Por Froilán Barrios
Lo sucedido recientemente en
Bolivia es parte de la tragedia política de América Latina, que refleja las
tareas no resueltas de nuestra historia, al considerarse el presidente de un
país con el poder ilimitado de saltarse a la torera la Constitución Nacional,
evadir la institucionalidad que tanto ha costado edificar en nuestro continente
y burlarse del pueblo que lo eligió en dos ocasiones como primer mandatario.
La llegada de Evo a la
presidencia significó a la nación del altiplano una nueva ruta, por primera vez
asumía el cargo un indígena perteneciente a una de las etnias más arraigadas en
la región, la aymara, convirtiéndose en un argumento recurrente sus orígenes
para mantenerse eternamente en el poder, mediante la justificación de la
opresión por siglos de conquista y colonización, luego por el militarismo
gobernante en el siglo XX y la explotación de las élites neoliberales hasta
principios del siglo XXI.
En resumen se presentó ante
el mundo como el redentor del agobiado pueblo, cuya historia verdadera preñada
de injusticias, violaciones y atropellos había que rescatarla de las garras del
imperio y sus secuaces, a cambio de apropiarse del Estado plurinacional
boliviano, para ponerlo al servicio del castrismo y sus secuaces del chavismo.
En verdad su gestión
significó la promoción de políticas sociales, de crecimiento económico
sostenido registrado en promedio de 4,5% anual, con salario mínimo de 300
dólares mensuales y una deuda externa que compromete el 9% del PIB, resultados
que finalmente no disminuyeron la desigualdad y la pobreza significativamente.

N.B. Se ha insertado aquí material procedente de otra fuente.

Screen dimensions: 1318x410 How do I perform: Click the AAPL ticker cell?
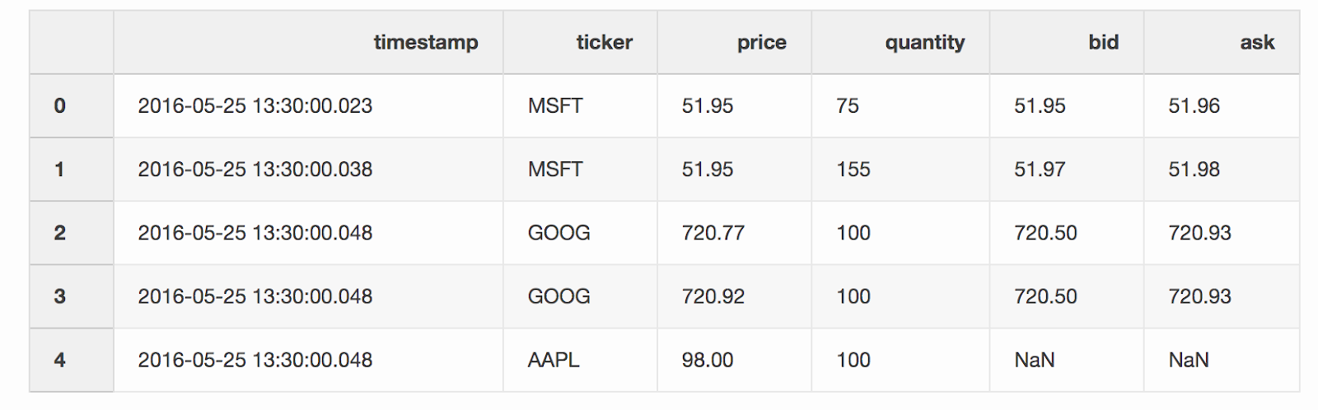click(x=554, y=360)
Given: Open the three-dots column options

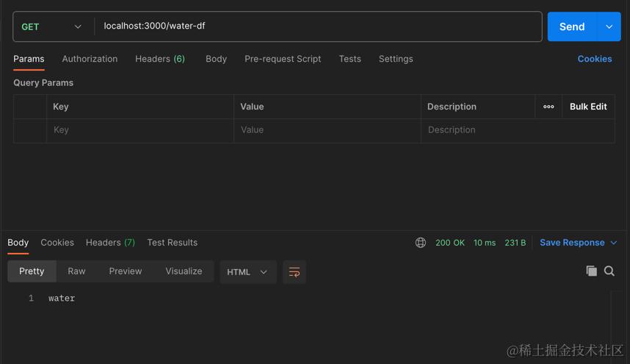Looking at the screenshot, I should (x=548, y=107).
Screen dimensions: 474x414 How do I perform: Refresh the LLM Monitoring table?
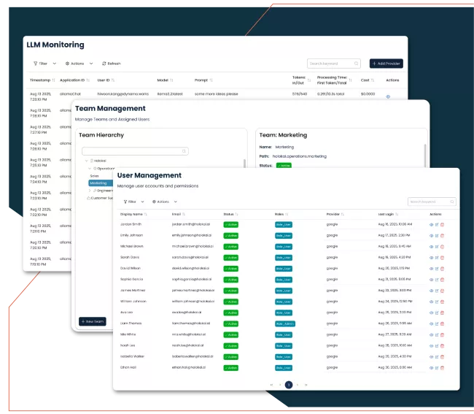pyautogui.click(x=111, y=64)
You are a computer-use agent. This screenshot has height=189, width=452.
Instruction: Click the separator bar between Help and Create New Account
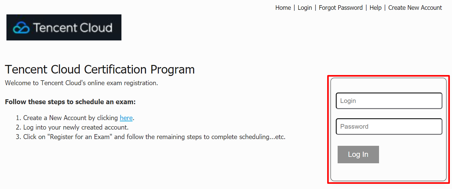pos(385,8)
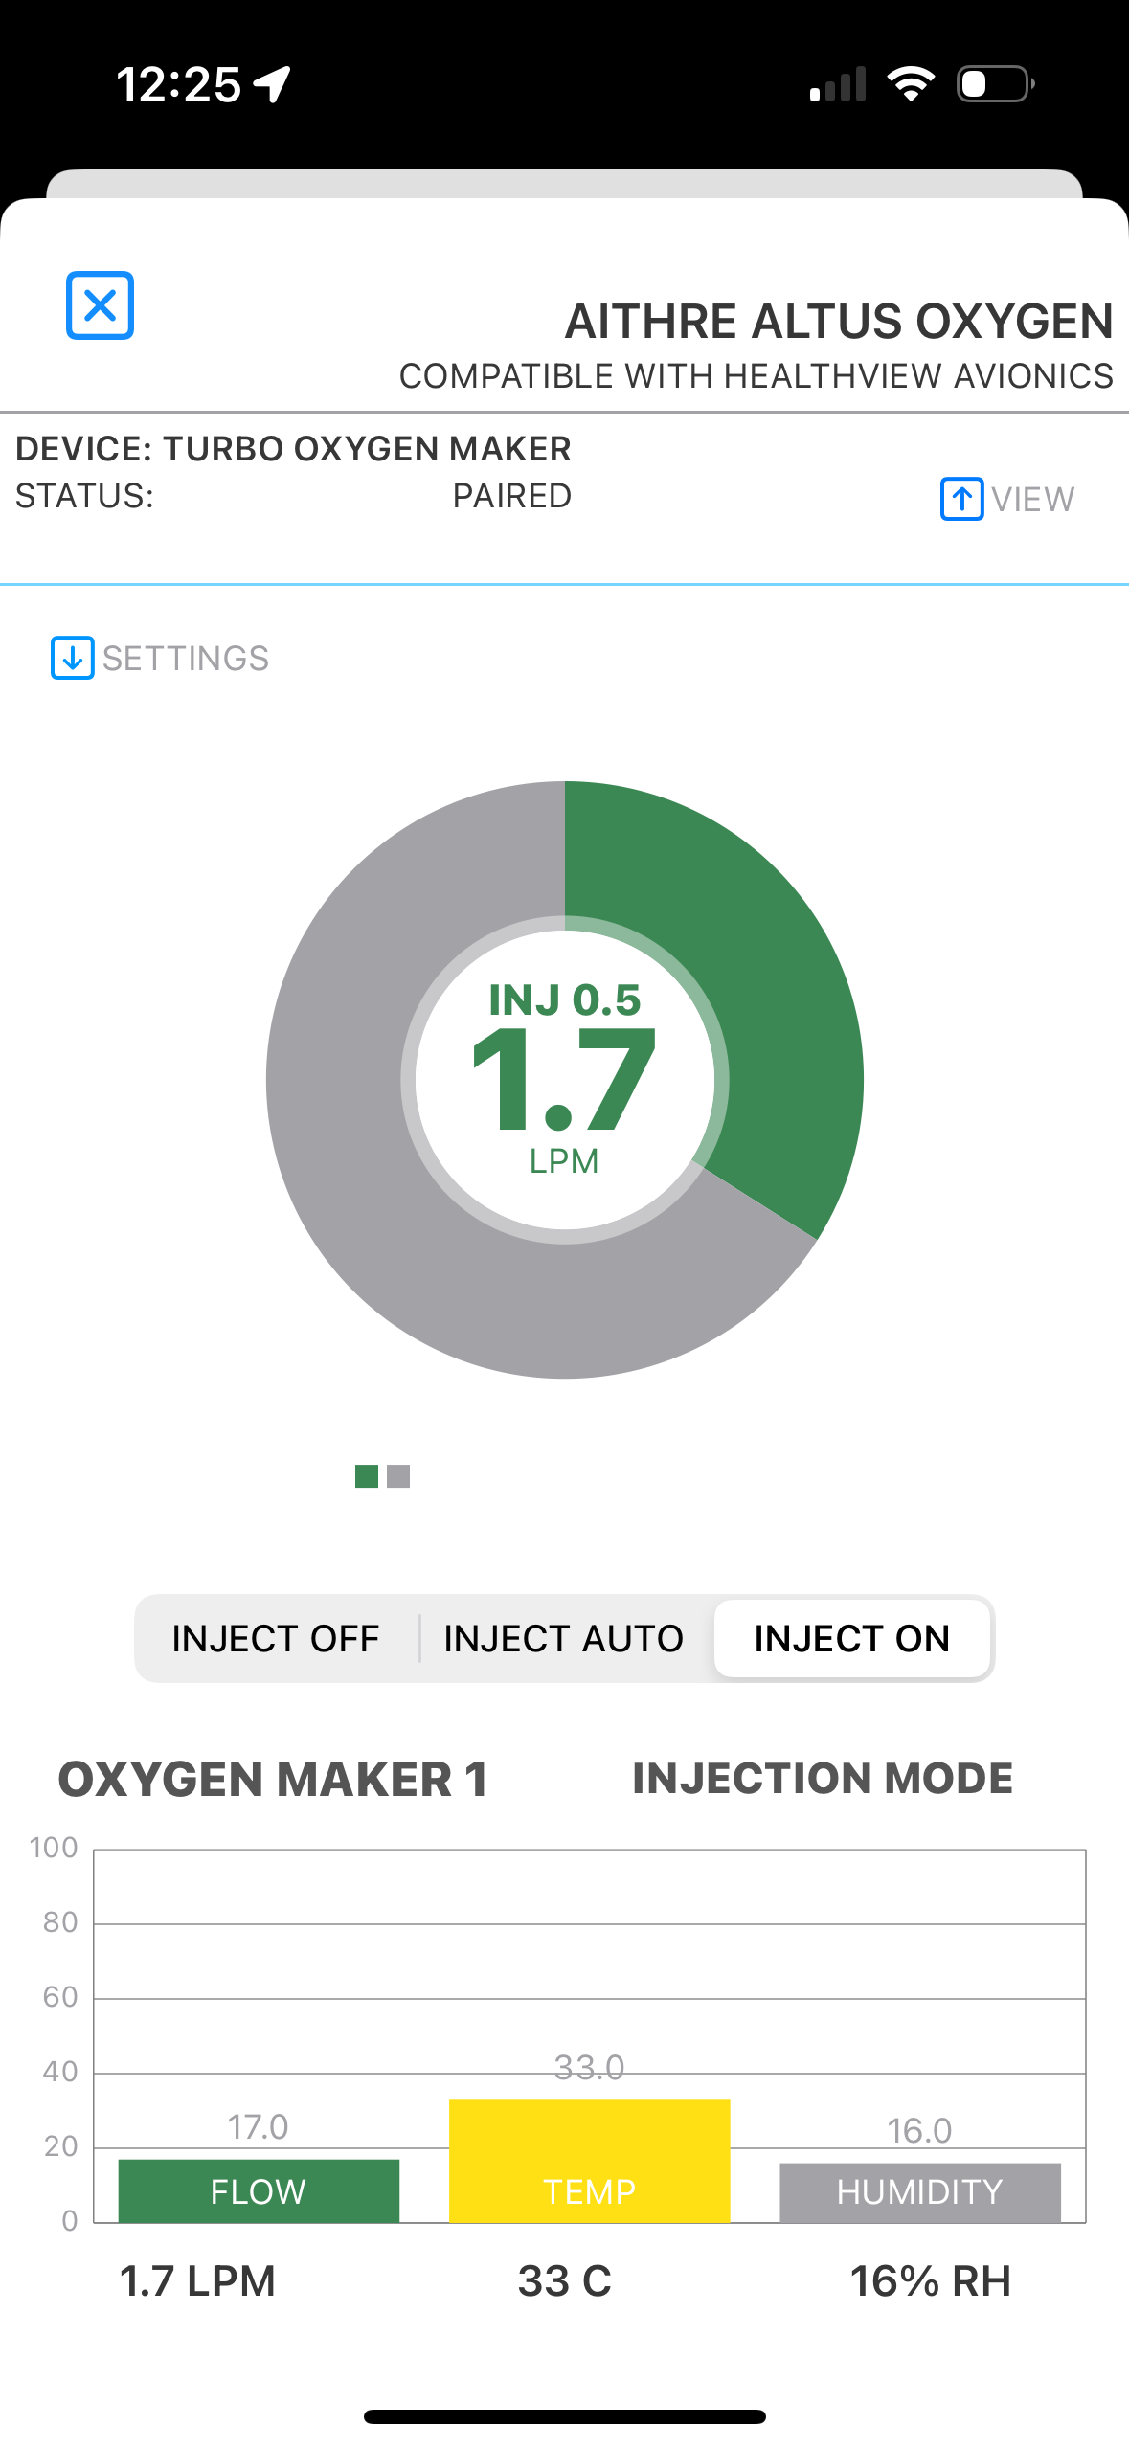Tap the Wi-Fi icon in the status bar
Viewport: 1129px width, 2447px height.
[x=911, y=84]
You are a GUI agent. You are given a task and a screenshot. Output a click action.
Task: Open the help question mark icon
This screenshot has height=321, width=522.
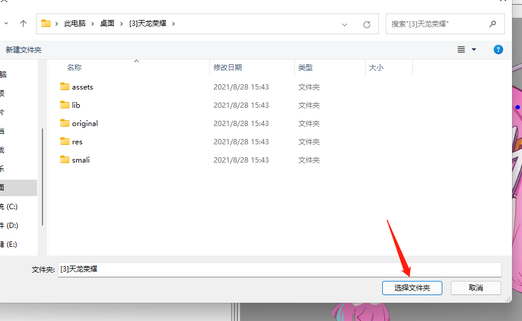tap(498, 49)
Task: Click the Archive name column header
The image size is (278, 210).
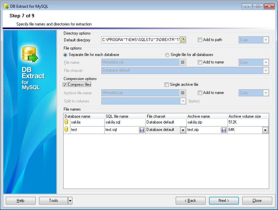Action: [x=207, y=116]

Aun así estos son datos sorprendentes frente a los casos de Argentina o
Venezuela, cuya economía es la vergüenza del continente, al decrecer el PIB
hasta -65% y representar la deuda externa el 70% del PIB, con salarios de 10
dólares mensuales
¿Qué pasó entonces ante
estos registros que denotan una relativa estabilidad económica? Que luego de 14
años de gestión la mayoría de la población exigió cambios, votó en contra de un
tercer mandato de Evo Morales mediante referéndum en 2016, este lo desconoció y
caprichosamente insistió en el fallido intento de octubre de 2019, que lo llevó
al impasse político y a la pérdida del poder.

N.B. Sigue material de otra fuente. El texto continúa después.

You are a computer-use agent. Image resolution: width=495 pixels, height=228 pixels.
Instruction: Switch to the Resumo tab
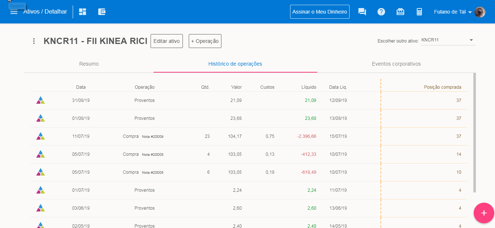click(x=89, y=64)
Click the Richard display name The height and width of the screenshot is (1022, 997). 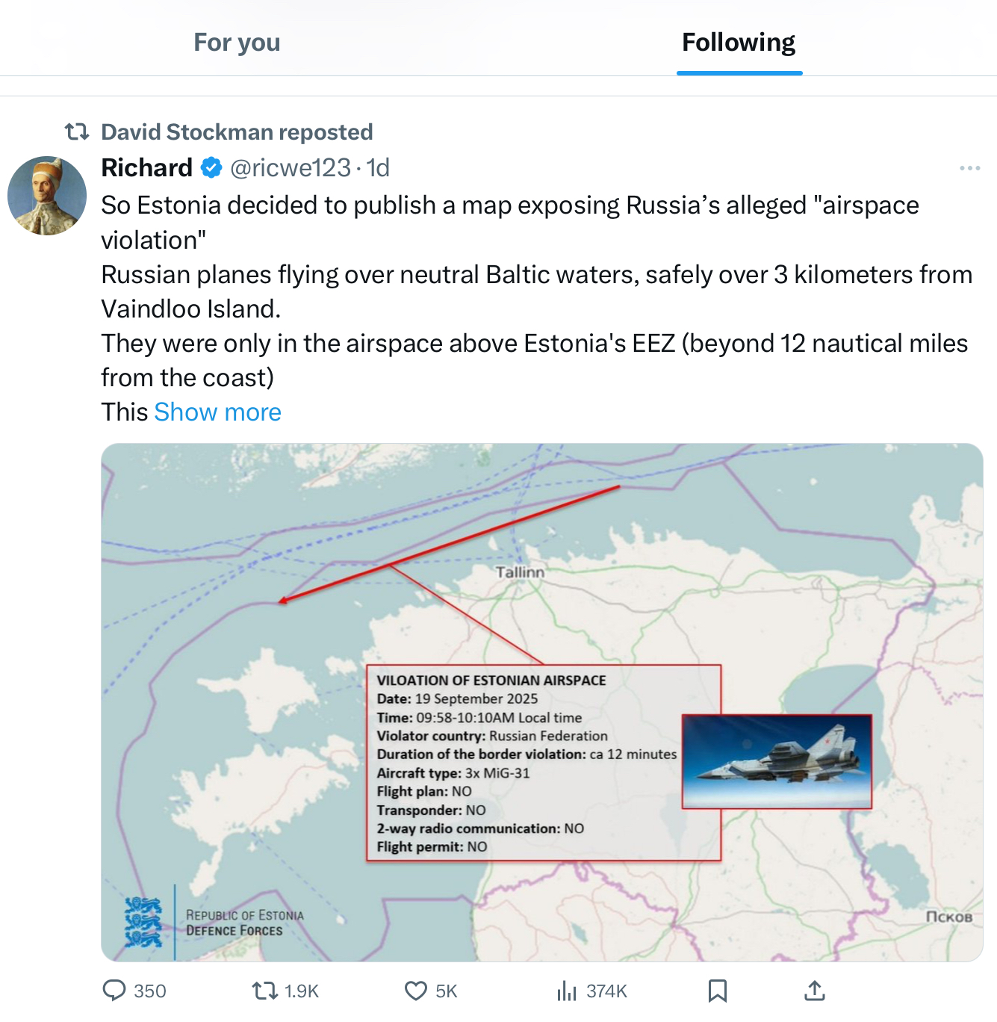[146, 168]
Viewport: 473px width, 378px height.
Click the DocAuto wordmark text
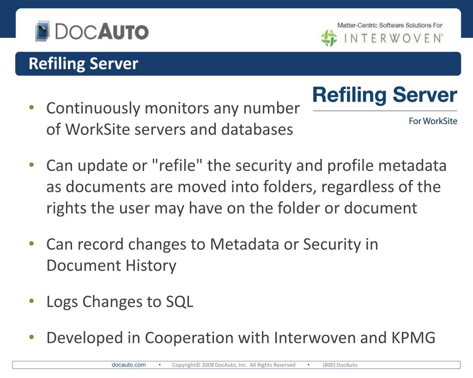102,32
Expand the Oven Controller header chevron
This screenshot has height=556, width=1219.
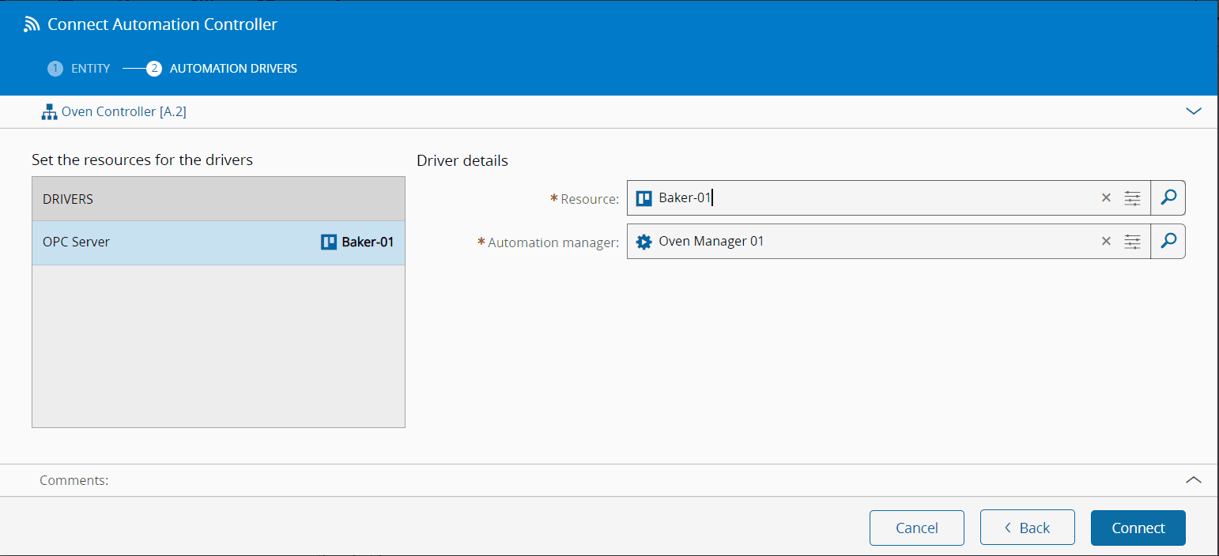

Las elecciones recientes evidenciaron
un gigantesco fraude solo viable con un CNE made in Caracas, que resultó en el
fiasco no aceptado por el pueblo en la calle, que rechazó el chantaje de la
supuesta prosperidad económica para legalizar una nueva dictadura en la
accidentada historia boliviana.
Sus seguidores
internacionales, ahora “ardientes defensores de la democracia” representados
por los gobiernos de Cuba, Rusia, Venezuela y México, no perdieron tiempo y
denunciaron un golpe de Estado, cuando golpe -como dijera Héctor
Schamis- “es un cambio de gobierno que se aparta de la legalidad y la norma
constitucional. Fraude electoral califica como tal. Evo Morales no refutó un
solo punto del informe de la OEA en el que se da cuenta de un fraude obsceno”.

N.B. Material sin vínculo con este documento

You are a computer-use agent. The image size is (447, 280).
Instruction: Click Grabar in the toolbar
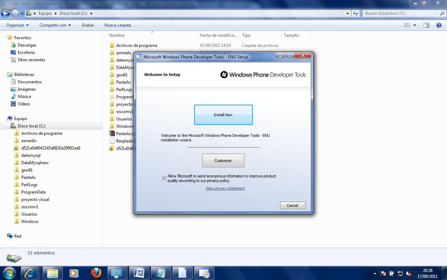(88, 25)
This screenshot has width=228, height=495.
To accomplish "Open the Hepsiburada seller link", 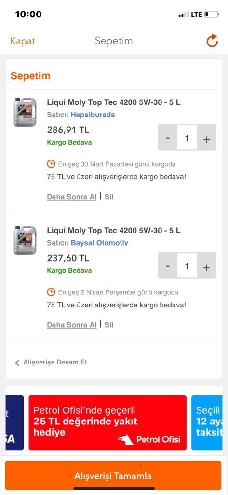I will click(x=93, y=115).
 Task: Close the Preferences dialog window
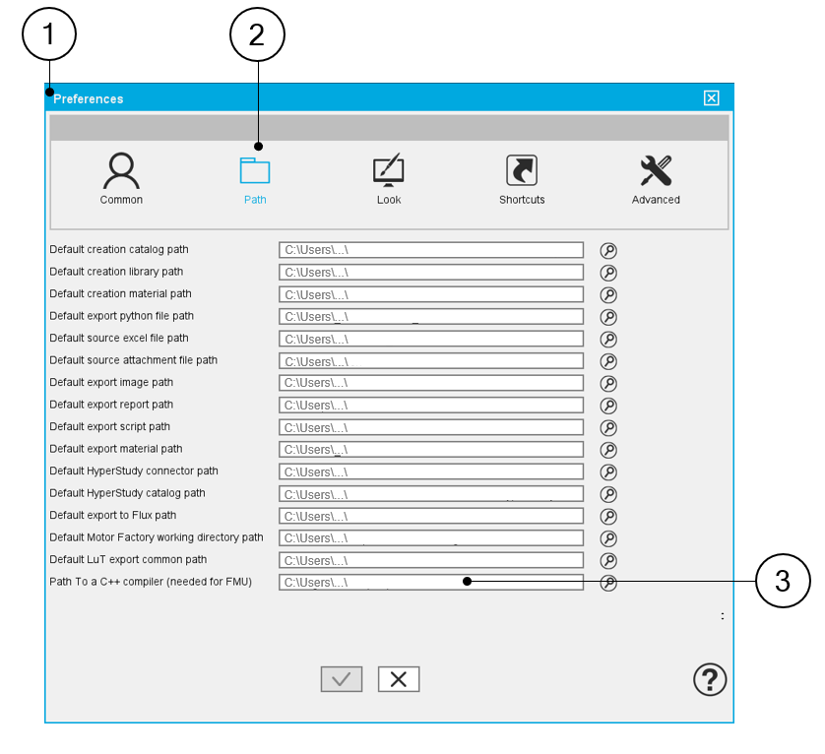(x=712, y=98)
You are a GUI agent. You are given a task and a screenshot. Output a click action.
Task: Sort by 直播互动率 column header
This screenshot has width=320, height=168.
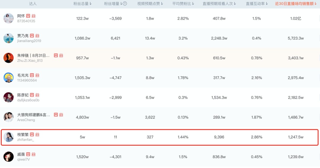(x=257, y=4)
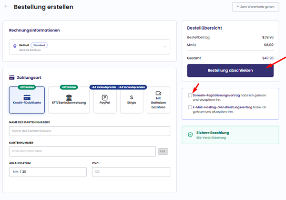Click the Sichere Bezahlung shield icon

(190, 135)
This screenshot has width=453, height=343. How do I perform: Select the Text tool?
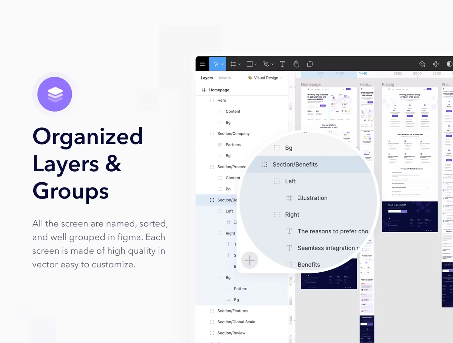tap(282, 64)
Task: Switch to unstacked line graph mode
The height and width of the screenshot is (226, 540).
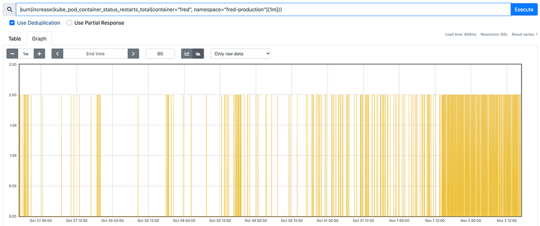Action: pos(187,54)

Las lecciones del terremoto
democrático en el altiplano son diversas y variadas: a Evo lo disminuyó a su
fracaso como aspirante a dictador, a sus áulicos maduristas los ha hecho sufrir
revoltijos estomacales al signarles su próximo destino, a los mandatarios del
continente que no escuchan las voces populares de cambio y a la oposición
vernácula la necesidad de la verticalidad, la coherencia y la unidad a la hora
de derrotar la tiranía que nos agobia a los venezolanos.